Work to do
a. Answer these questions using the interview transcript about the launch of TV One:
(i) In what year was TV One launched?
(ii) Who was the founder of AM/FM radio?
(iii) What is the network SiTV now called?
b. Translate this sentence from the interview transcript about the launch of TV One into Spanish: "He ultimately sold out."
c. Extend the interview transcript about the launch of TV One, picking up after its final line.

Supplied text
===

LIGGINS: I could’ve sold m– I could’ve sold our radio group to Scott Ginsburg, who was the founder of AM/FM radio. He ultimately sold out. I could’ve sold to Mel Karmazin, who wanted to buy us, but we always liked what we did and felt like we had a mission, and so when I saw that, I was like, “I can do better,” you know, and I’d never been in the television business before. That was a real watershed moment for me, and so I just — I seriously pursued getting into the business, and the idea was to come up with an alternative because I knew there would be a — I knew there was a marketplace for it, and I knew that black adults would be — would welcome it, and ultimately what I didn’t know is when we launched TV One in 2004 advertisers flocked to it because they were tired of having one option, and so it was the right concept and the right time, early enough still — not too late — it was getting there, but not too late where cable operators were still launching new services.

ARENSTEIN: Exactly.

LIGGINS: They were tamping down what they were willing to pay for those services, but they were still launching some new services, so about the time that we launched, Comcast launched I think Sprout, they launched a network called G4, SiTV, which is now Nuvo, launched, Gospel Music Channel, now UP, launched not long after that, so there were new networks that were getting launched. NFL Network launched not far after that, and I’ve got to say that of all those networks launched about that time save for the NFL Network, right? They’ve got a decent brand —

ARENSTEIN: Sure. I’d say so.

===

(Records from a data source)

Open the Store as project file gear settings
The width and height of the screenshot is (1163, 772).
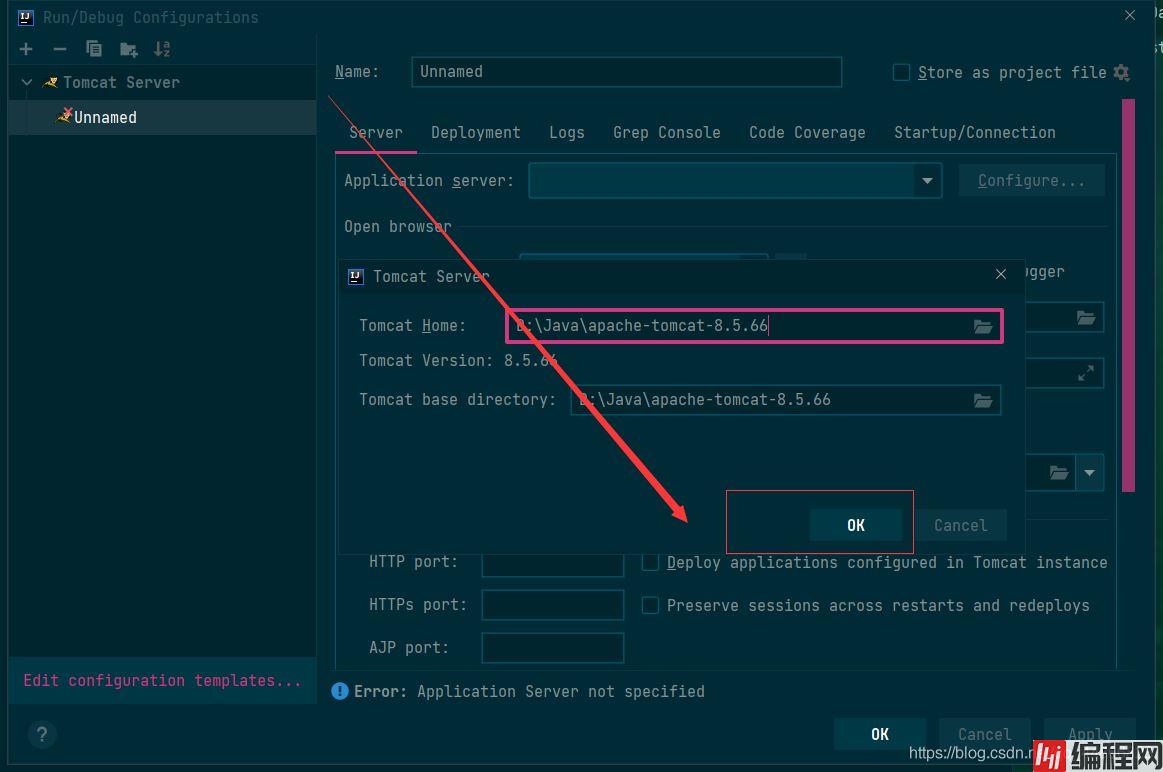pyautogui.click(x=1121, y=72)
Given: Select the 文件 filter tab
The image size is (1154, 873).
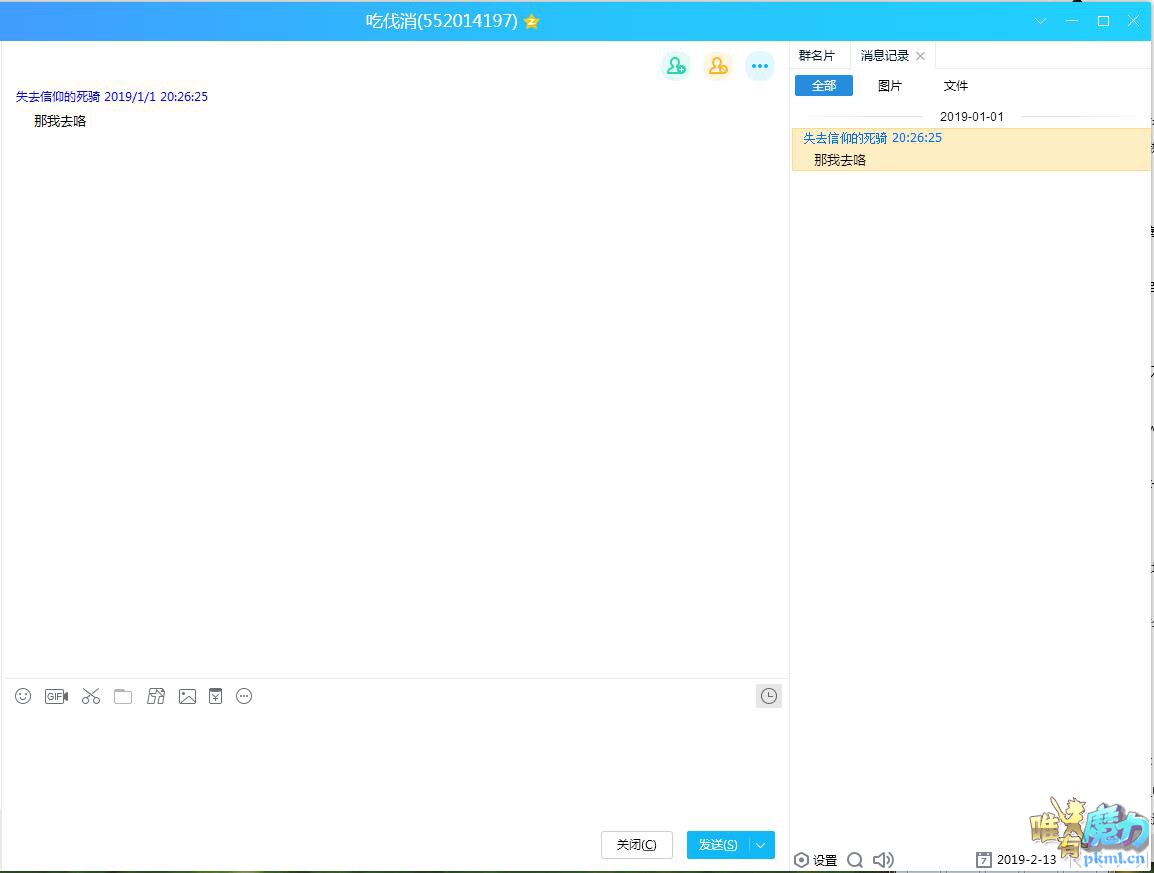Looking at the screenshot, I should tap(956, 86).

===

Answers in order
a.
(i) 2004
(ii) Scott Ginsburg
(iii) Nuvo

b. Al final, terminó vendiendo.

c.
LIGGINS: — so I mean — TV One was the most successful of all of those by a lot, and so that’s how we thought about the positioning of it. That’s how we still think about the positioning of it today, but I can tell you when we went on the air in 2004 — the kind of black programming that existed, particularly on BET and then we came. I believe the TV One competition changed the entire landscape for African American viewers because BET is a million percent better today than they were. They didn’t really invest much in original programming back then; they do a lot now. There’s a lot of black programming on networks like VH1 and OWN and WE and BRAVO, and, in fact, the networks had abandoned at that time a lot of black shows, and we were able to secure the rights to lots of classic black sitcoms because none of the other cable channels were showing them, and that was it. I remember the Comcast pitch because they were talking to a number of people. They were trying to get into programming. Not get into programming; expand their programming portfolio. They had more distribution; they wanted to build it up, and so they saw the African American space as something that was underserved, you know.

ARENSTEIN: Absolutely.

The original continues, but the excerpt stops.